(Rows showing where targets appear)
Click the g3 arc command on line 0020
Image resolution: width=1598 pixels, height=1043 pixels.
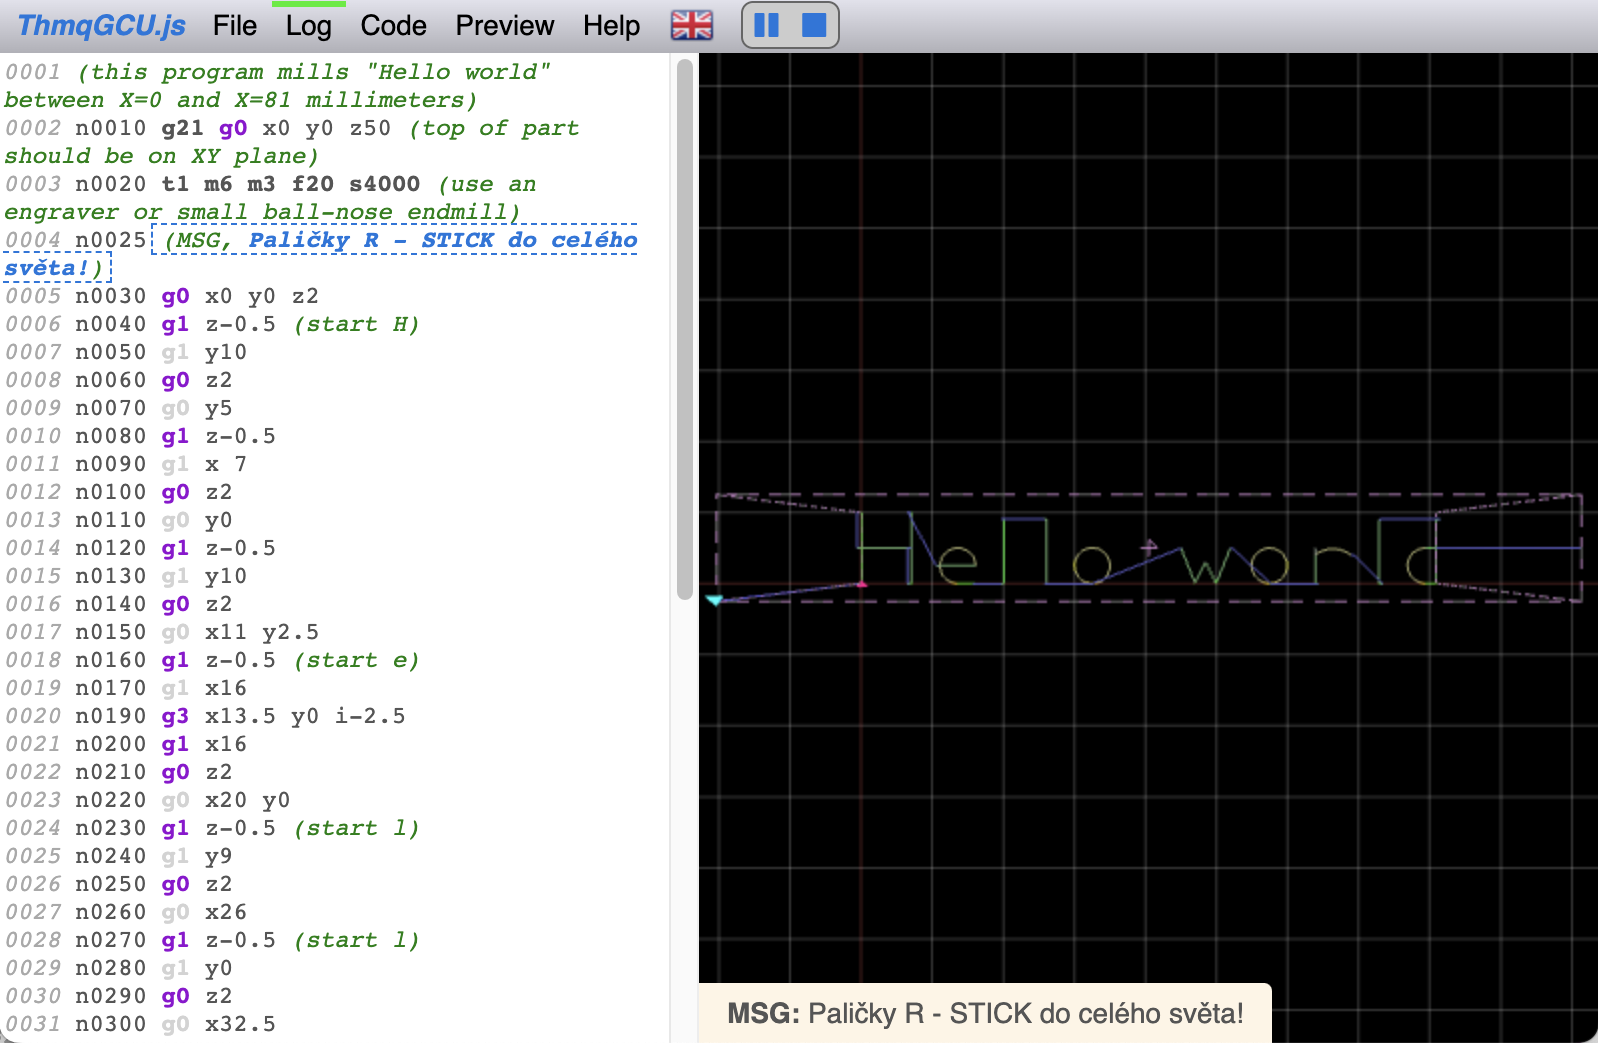tap(175, 716)
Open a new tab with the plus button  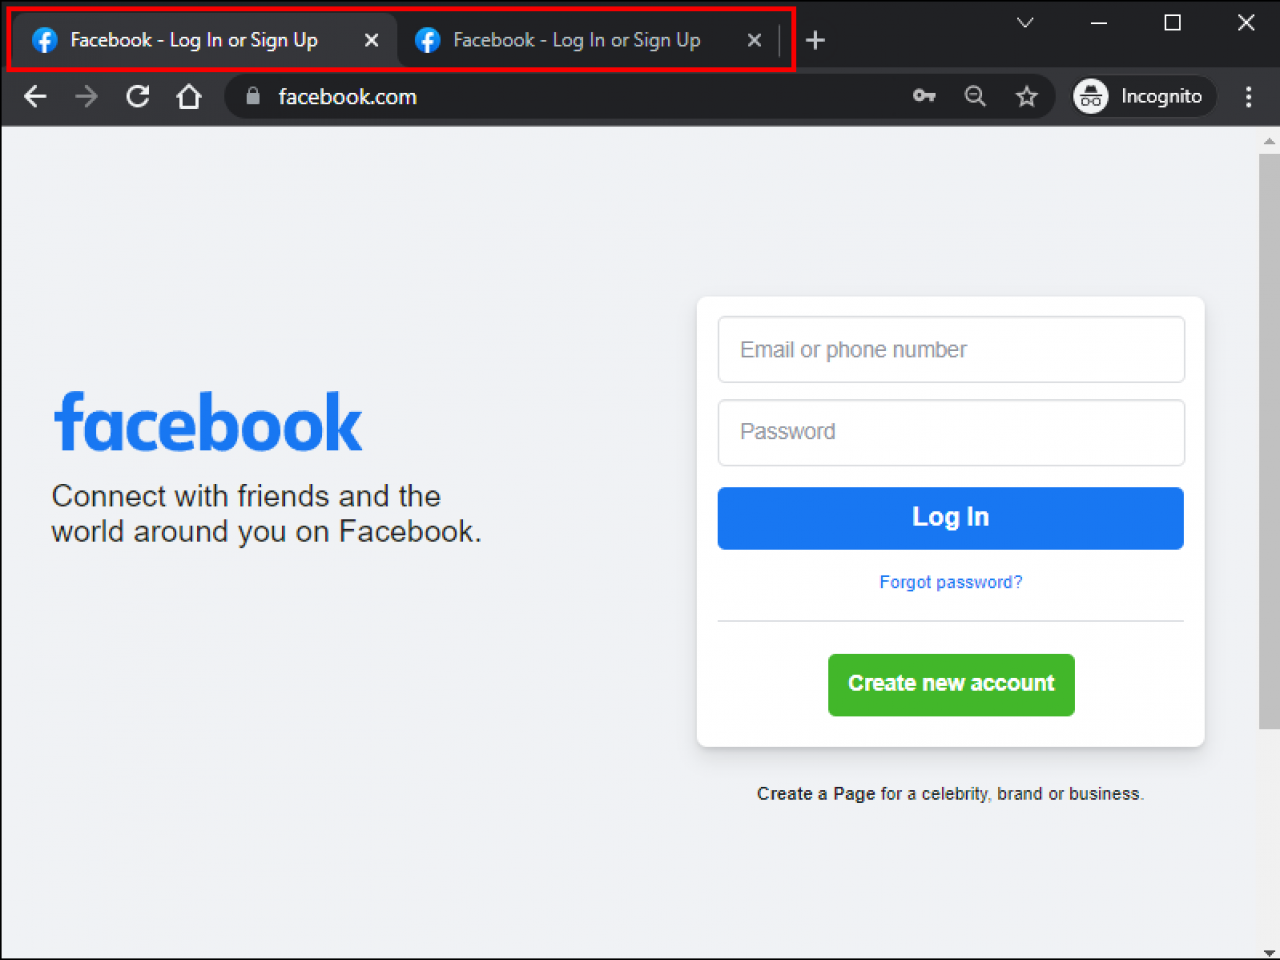[815, 40]
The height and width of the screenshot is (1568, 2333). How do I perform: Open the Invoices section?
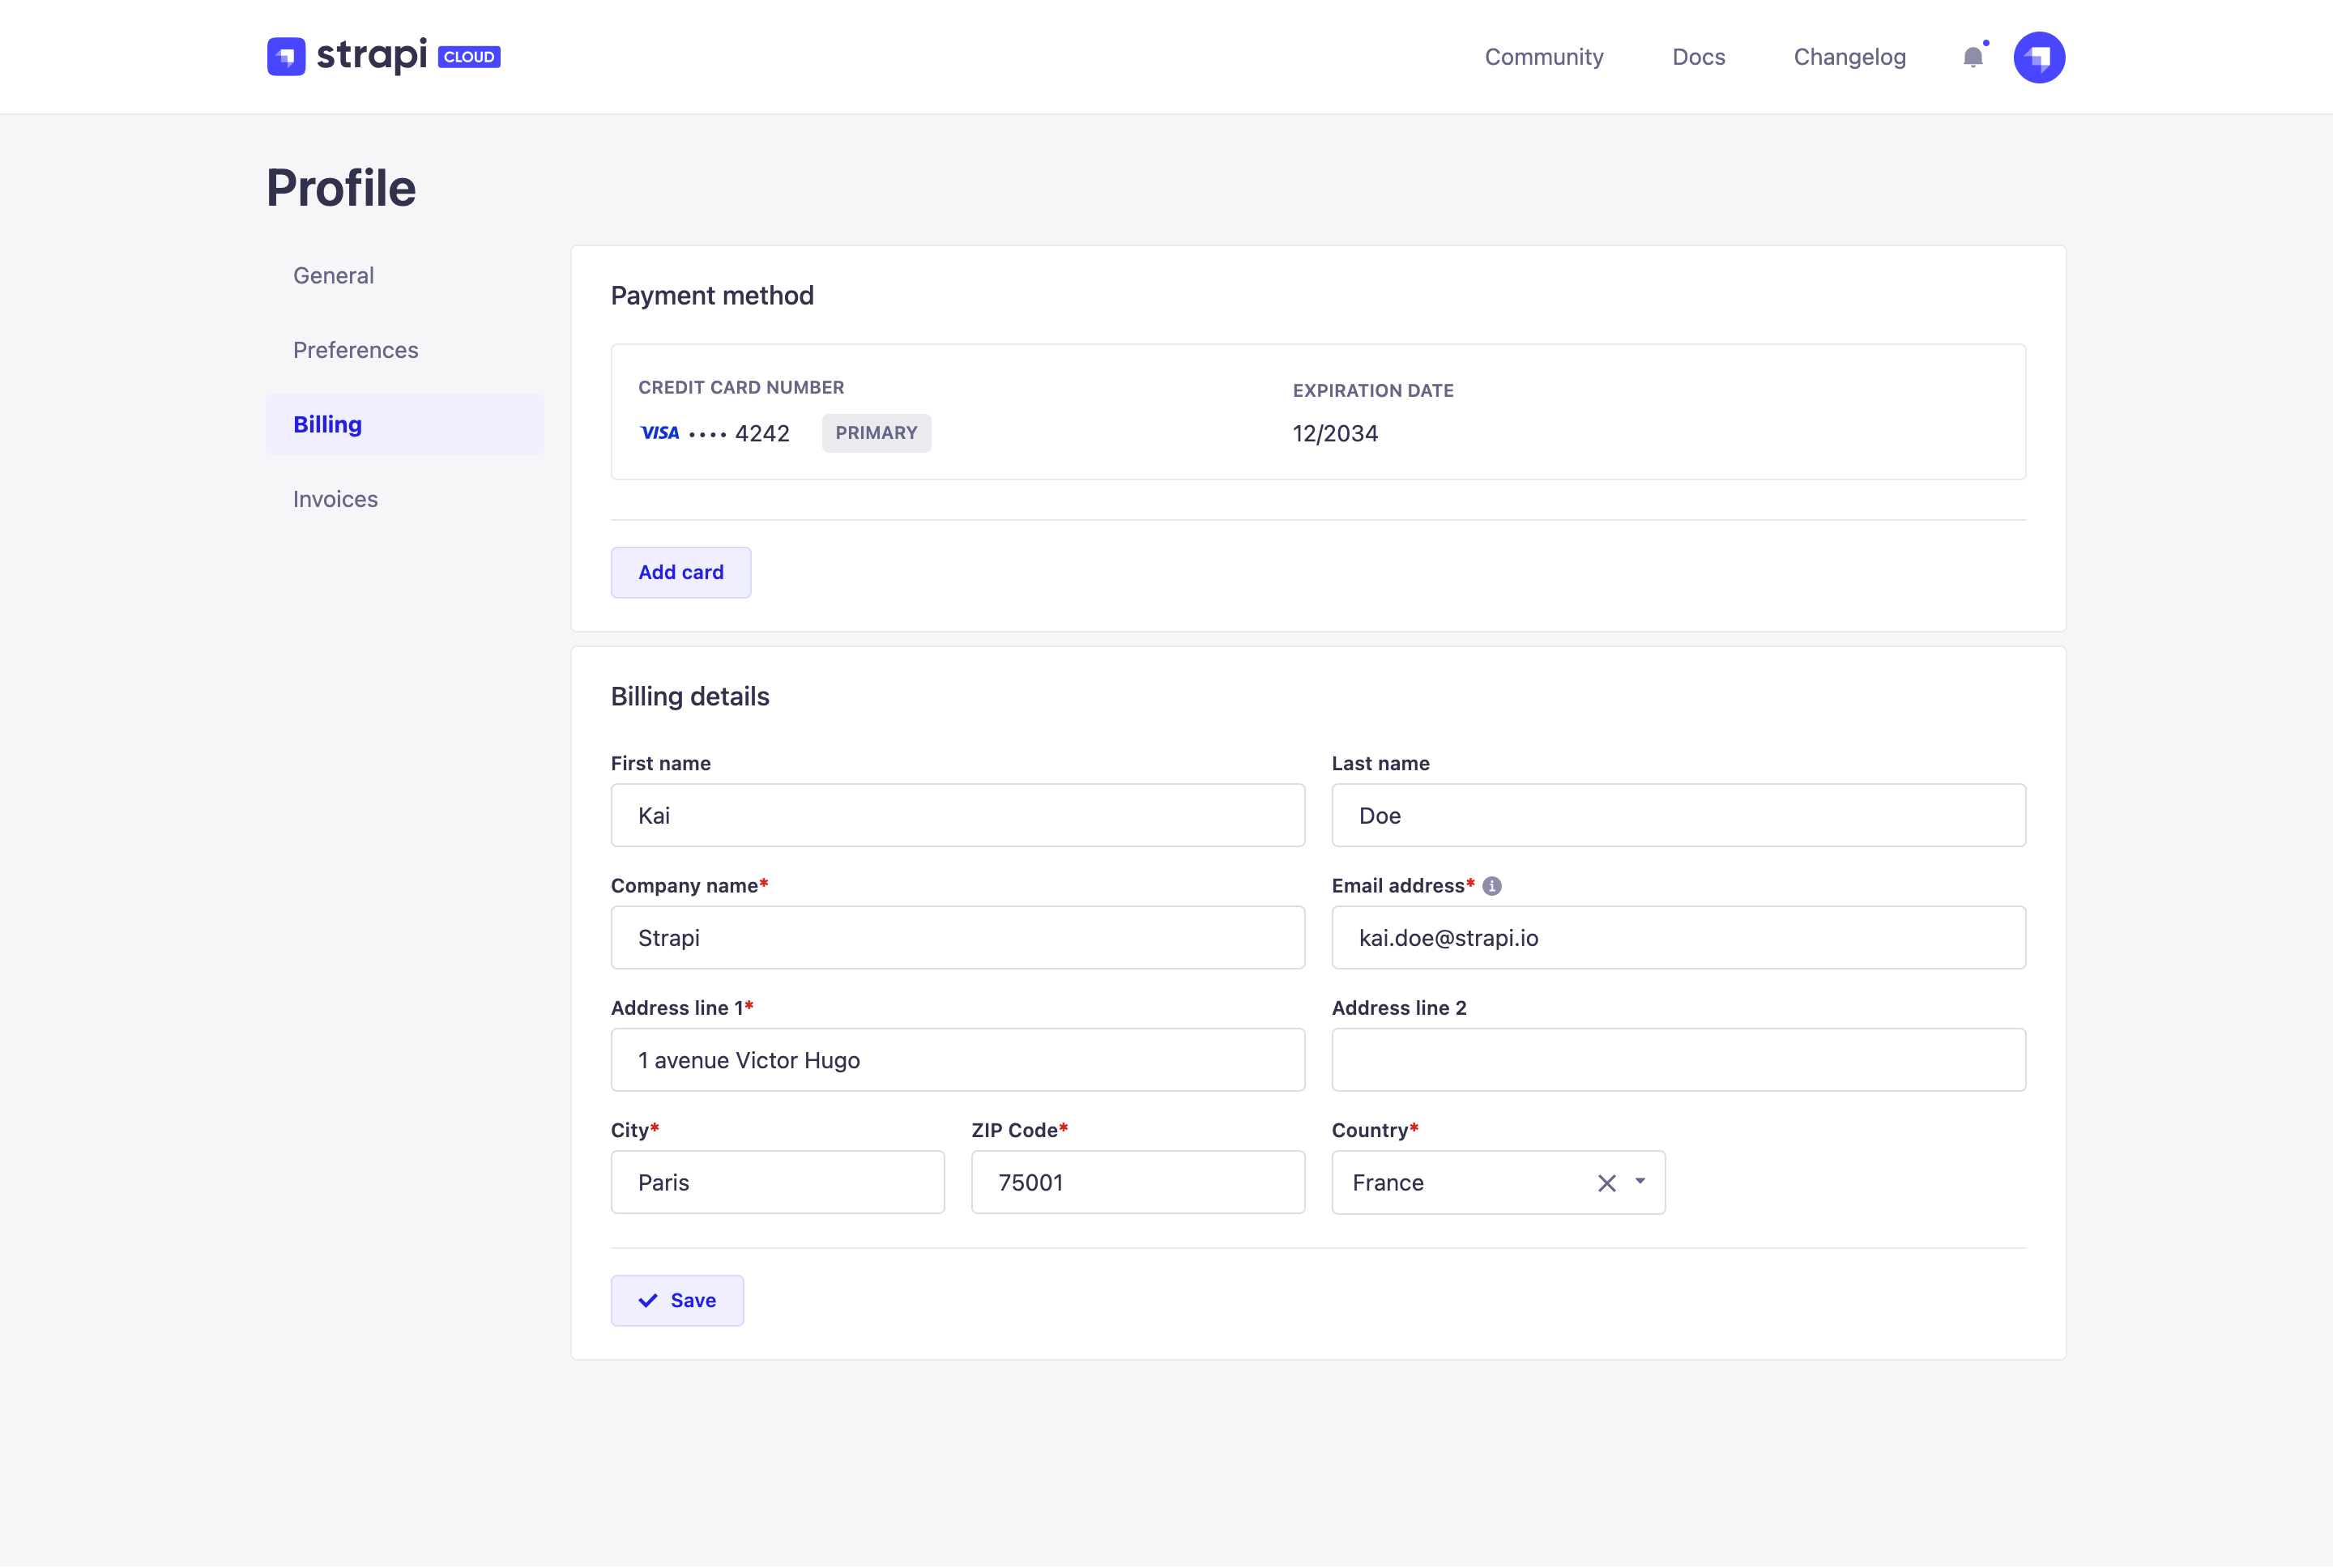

# [AIM]
Copy every line in the rows above that contains the string "height", matching case exactly.

# [CORRECT RESPONSE]
Image resolution: width=1598 pixels, height=1043 pixels.
The height and width of the screenshot is (1568, 2333). How do I perform: Open the Invoices section?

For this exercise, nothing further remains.